Sono previste anche misure a sostegno dei giovani, in particolare per l’acquisizione di nuove competenze in materia di utilizzo dell’AI negli istituti di scuola superiore (Articolo 12).
Nel complesso, nel settore dell’Intelligenza Artificiale, ma anche in quello della cybersicurezza e del quantum computing delle telecomunicazioni e delle tecnologie per queste abilitanti, è previsto l’investimento complessivo di 1 miliardo di euro. A questo si aggiungono ulteriori investimenti provenienti da fondi di CDP Venture Capital (Articolo 23).
Tutela degli utenti e in materia di diritto d’autore
Nell’articolo 25 della legge sull’AI si mira anche a favorire l’identificazione e il riconoscimento dei sistemi di Intelligenza Artificiale nella creazione di contenuti generati dall’AI. Sul versante del diritto d’autore, la legge chiarisce che la protezione spetta solo alle opere frutto dell’ingegno umano di carattere creativo, anche se realizzate con l’ausilio di strumenti di IA, mentre i contenuti generati interamente da sistemi automatizzati rimangono privi di tutela. Viene inoltre disciplinato il text and data mining per l’addestramento dei modelli, consentito entro i limiti fissati dalla normativa europea sul diritto d’autore.
Disciplina penale
Infine, per quanto riguarda l’ambito penale (articolo 26), la legge prevede un aumento della pena per i reati commessi con gli strumenti di AI, con un’ulteriore aggravante per l’alterazione dei risultati riguardanti competizioni elettorali.

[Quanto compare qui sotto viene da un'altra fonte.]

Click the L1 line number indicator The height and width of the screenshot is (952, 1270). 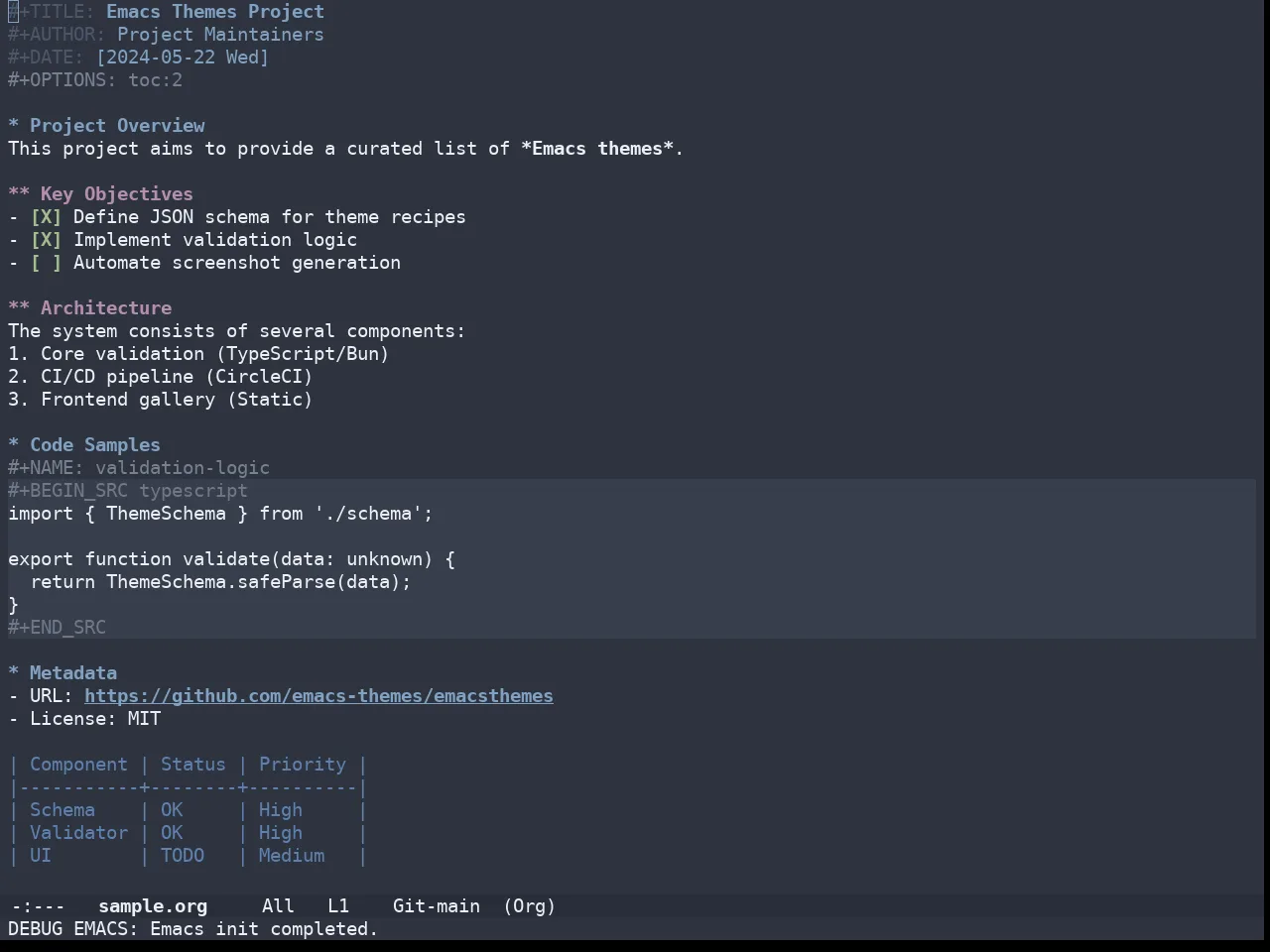click(338, 906)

Chi diffonde illecitamente immagini, video o voci falsificati tramite AI – i cosiddetti deepfake – senza il consenso della persona ritratta, causando un danno ingiusto, rischia una pena detentiva che va da uno a cinque anni.

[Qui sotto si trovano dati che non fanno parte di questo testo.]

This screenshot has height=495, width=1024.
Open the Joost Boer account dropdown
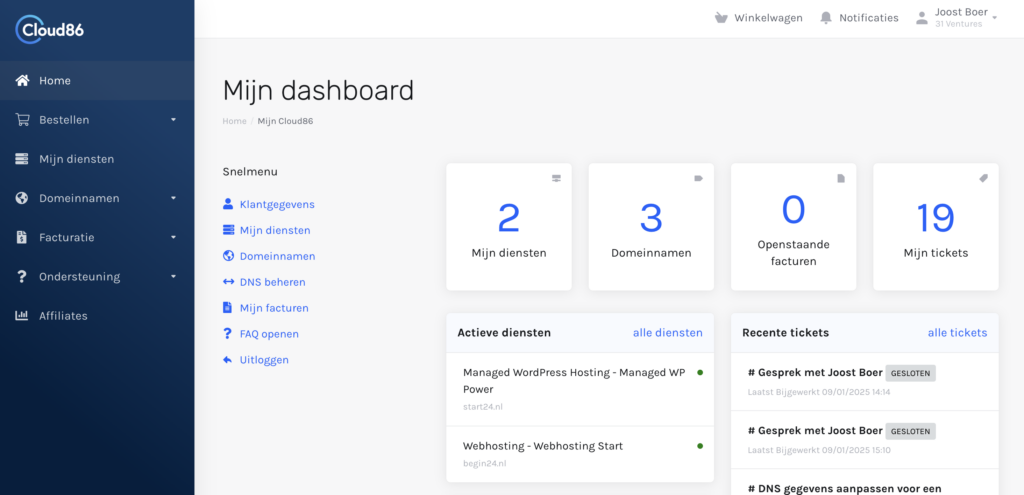(960, 18)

Le deleghe al Governo: come si completa il quadro normativo
L’articolo 24 affida al Governo un mandato attuativo, con delega ad emanare, entro dodici mesi dall’entrata in vigore della legge – quindi entro ottobre 2026 uno o più decreti legislativi. La delega al Governo ex art. 24 della L. 132/2025 è piuttosto articolata e copre i seguenti macro-ambiti:
Adeguamento dell’ordinamento nazionale all’AI Act
I decreti dovranno attribuire alle autorità nazionali designate (AgID e ACN) i poteri di vigilanza, ispezione e sanzione previsti dal Regolamento europeo, incluse le prerogative tipiche dell’autorità di vigilanza del mercato: richiesta di informazioni, ispezioni in loco e a distanza senza preavviso, controlli sulle prove in condizioni reali e sui sistemi ad alto rischio.

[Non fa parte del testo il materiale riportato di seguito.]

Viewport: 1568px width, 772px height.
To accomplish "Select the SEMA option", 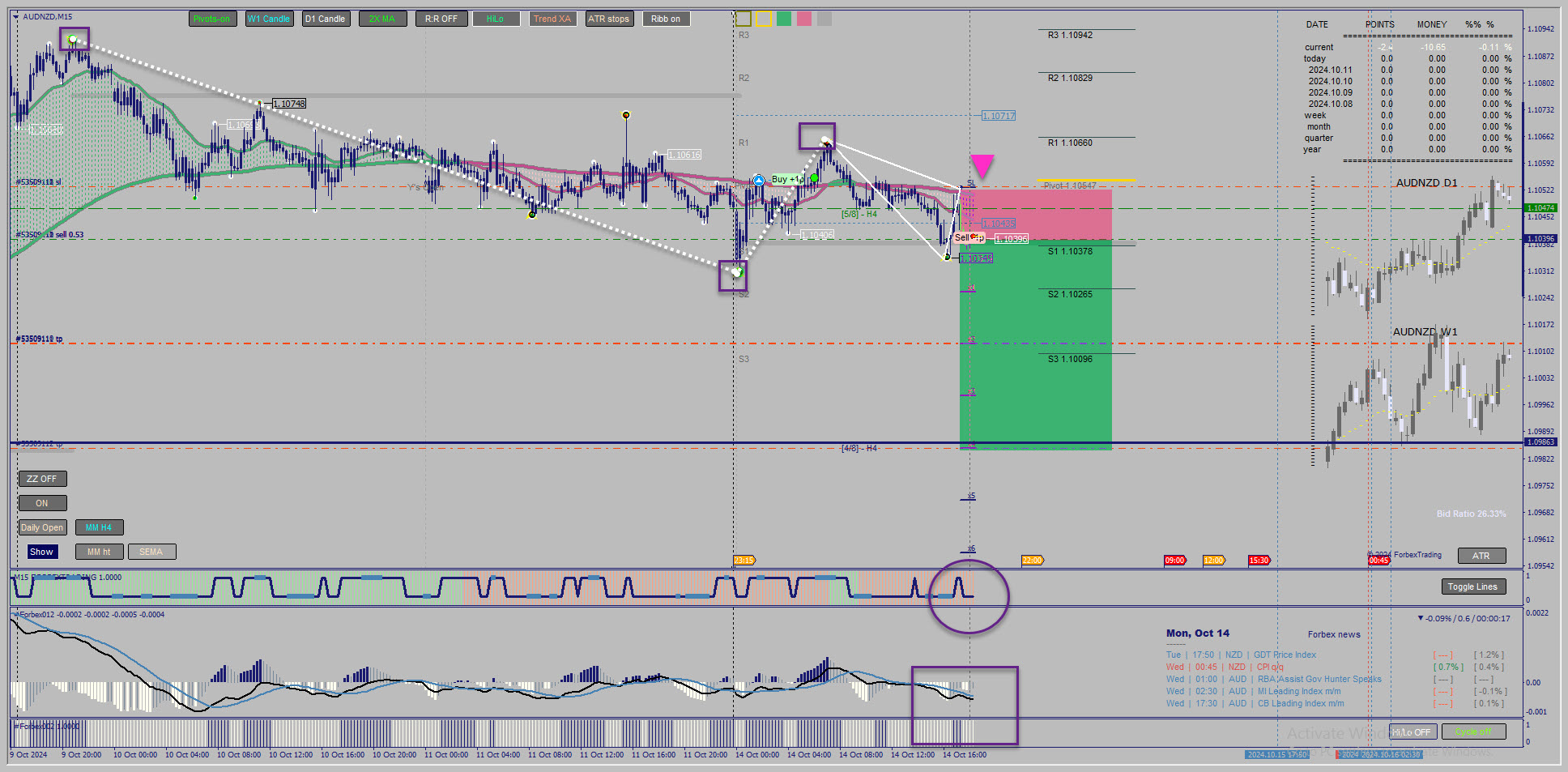I will (151, 552).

Disciplina degli illeciti civili e penali connessi all’IA
Nell’esercizio della delega, l’Esecutivo è chiamato, tra l’altro, a prevedere:
strumenti, anche di natura cautelare, finalizzati a inibire la diffusione e a rimuovere contenuti generati illecitamente con Intelligenza Artificiale, assistiti da un sistema di sanzioni effettive, proporzionate e dissuasive;
una o più autonome fattispecie di reato dolose o colpose di omessa adozione o omesso adeguamento di misure di sicurezza per la produzione, la messa in circolazione e l’utilizzo professionale di sistemi di Intelligenza Artificiale, quando da tali omissioni deriva pericolo concreto per la vita o l’incolumità pubblica o individuale o per la sicurezza dello Stato;
nei casi di responsabilità civile, strumenti di tutela del danneggiato, anche processuali con regolamentazione dell’onere della prova, in relazione alla classificazione dei sistemi di intelligenza artificiale e dei relativi obblighi.
Nel complesso, la L. 132/2025 rappresenta un passo significativo nell’adeguamento dell’ordinamento italiano alla sfida dell’IA, con un approccio orientato al bilanciamento tra innovazione e tutela dei diritti. Tuttavia, il ricorso massiccio alla delega governativa per gli aspetti più tecnici e delicati rende l’efficacia concreta della normativa dipendente dalla qualità e dalla tempestività dei futuri decreti attuativi.